TASK PROMPT
Which lines in the records contain the word "accomplish"? Pull out each of them, treating case as significant.

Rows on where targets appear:
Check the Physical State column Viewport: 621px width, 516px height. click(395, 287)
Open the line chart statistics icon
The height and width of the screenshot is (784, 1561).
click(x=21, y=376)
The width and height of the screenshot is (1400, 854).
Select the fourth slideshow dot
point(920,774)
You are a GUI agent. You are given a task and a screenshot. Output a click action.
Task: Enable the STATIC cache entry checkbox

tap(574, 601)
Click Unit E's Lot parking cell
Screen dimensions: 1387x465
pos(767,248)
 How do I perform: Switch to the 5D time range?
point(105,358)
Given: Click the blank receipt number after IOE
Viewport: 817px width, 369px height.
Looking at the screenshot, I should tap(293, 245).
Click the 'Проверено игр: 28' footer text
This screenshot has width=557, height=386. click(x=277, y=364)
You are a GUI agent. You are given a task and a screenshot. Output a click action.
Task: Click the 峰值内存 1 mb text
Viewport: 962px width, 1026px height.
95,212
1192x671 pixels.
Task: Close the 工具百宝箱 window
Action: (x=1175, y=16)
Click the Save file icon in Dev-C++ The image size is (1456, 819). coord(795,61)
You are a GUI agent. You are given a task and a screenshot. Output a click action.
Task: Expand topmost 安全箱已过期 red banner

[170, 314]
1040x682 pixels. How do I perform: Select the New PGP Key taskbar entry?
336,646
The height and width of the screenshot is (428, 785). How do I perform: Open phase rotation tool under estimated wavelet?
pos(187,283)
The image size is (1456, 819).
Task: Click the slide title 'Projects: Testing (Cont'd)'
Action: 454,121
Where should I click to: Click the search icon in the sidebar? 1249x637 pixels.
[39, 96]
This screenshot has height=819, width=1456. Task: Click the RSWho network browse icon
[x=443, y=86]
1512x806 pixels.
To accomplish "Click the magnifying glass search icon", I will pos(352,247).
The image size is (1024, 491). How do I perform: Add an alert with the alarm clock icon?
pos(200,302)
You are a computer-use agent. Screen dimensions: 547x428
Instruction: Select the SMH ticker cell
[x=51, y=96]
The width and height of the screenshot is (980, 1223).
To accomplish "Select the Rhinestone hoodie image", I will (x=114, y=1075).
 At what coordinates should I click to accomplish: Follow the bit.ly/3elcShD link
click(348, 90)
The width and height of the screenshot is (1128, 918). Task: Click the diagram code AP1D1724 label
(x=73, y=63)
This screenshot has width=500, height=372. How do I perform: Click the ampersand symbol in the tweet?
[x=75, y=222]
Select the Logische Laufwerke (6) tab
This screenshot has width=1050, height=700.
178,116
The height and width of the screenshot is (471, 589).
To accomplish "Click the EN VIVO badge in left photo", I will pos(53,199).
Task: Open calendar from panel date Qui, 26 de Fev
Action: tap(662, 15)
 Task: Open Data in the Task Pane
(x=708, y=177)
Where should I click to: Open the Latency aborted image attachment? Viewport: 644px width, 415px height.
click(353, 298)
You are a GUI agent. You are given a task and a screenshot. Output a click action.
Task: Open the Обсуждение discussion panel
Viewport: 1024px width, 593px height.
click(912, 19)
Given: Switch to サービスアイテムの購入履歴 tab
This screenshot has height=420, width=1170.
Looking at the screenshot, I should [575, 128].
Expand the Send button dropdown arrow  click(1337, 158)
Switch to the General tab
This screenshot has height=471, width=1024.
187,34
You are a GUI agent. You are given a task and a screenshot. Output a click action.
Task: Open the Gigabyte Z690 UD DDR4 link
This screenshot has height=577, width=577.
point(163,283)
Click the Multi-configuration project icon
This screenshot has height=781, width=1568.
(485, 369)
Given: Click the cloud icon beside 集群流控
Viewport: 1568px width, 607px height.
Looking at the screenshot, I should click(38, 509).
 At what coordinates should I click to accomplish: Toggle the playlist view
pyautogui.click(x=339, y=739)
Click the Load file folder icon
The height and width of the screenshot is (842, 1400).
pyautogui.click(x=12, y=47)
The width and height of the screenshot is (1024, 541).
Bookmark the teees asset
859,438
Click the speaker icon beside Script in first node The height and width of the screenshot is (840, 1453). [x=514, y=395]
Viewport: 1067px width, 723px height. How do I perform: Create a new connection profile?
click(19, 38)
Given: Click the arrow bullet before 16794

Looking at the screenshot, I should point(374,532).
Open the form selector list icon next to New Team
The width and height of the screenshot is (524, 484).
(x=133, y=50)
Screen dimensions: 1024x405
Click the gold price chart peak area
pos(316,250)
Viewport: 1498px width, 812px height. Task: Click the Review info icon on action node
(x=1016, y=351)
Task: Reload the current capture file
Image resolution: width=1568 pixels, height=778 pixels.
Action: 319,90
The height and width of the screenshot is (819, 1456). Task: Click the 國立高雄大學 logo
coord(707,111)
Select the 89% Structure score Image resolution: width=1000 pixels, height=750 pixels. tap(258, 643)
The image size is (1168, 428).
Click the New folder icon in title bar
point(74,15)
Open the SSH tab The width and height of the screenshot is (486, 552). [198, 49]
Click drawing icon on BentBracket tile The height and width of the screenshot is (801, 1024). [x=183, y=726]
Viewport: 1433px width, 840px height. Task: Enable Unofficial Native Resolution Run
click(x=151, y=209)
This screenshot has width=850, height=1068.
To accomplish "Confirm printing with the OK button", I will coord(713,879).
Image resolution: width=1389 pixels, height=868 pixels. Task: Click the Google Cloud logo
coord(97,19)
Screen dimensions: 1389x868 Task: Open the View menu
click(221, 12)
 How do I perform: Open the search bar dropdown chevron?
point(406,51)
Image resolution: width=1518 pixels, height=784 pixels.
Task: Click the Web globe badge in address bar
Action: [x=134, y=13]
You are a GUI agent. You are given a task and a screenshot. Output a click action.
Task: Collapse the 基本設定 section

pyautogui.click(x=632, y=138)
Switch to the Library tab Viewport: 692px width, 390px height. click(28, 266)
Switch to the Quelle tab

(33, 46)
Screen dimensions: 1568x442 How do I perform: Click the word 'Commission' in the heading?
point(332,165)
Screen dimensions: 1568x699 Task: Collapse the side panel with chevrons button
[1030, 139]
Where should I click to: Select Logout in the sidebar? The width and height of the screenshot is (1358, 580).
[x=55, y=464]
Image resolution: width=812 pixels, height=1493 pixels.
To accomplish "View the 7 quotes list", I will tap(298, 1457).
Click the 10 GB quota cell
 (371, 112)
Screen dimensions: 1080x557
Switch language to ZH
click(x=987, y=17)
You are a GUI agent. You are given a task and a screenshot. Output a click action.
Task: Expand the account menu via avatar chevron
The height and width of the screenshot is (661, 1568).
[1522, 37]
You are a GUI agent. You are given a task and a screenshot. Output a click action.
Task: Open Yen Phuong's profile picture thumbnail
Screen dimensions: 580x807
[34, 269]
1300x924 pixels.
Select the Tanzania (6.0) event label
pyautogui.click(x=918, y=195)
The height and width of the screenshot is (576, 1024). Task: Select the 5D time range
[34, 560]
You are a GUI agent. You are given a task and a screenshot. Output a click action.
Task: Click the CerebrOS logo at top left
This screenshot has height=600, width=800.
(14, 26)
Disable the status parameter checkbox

OUTPUT FOR THIS EXERCISE
To accomplish "Click the magnifying glass search icon", I will pos(352,247).
To accomplish "Select the Rhinestone hoodie image", I will (x=114, y=1075).
 At what coordinates should I click to accomplish: Follow the bit.ly/3elcShD link
To accomplish "Click the EN VIVO badge in left photo", I will pos(53,199).
 At what coordinates should I click to accomplish: Toggle the playlist view
To accomplish "Confirm printing with the OK button", I will coord(713,879).
To accomplish "View the 7 quotes list", I will tap(298, 1457).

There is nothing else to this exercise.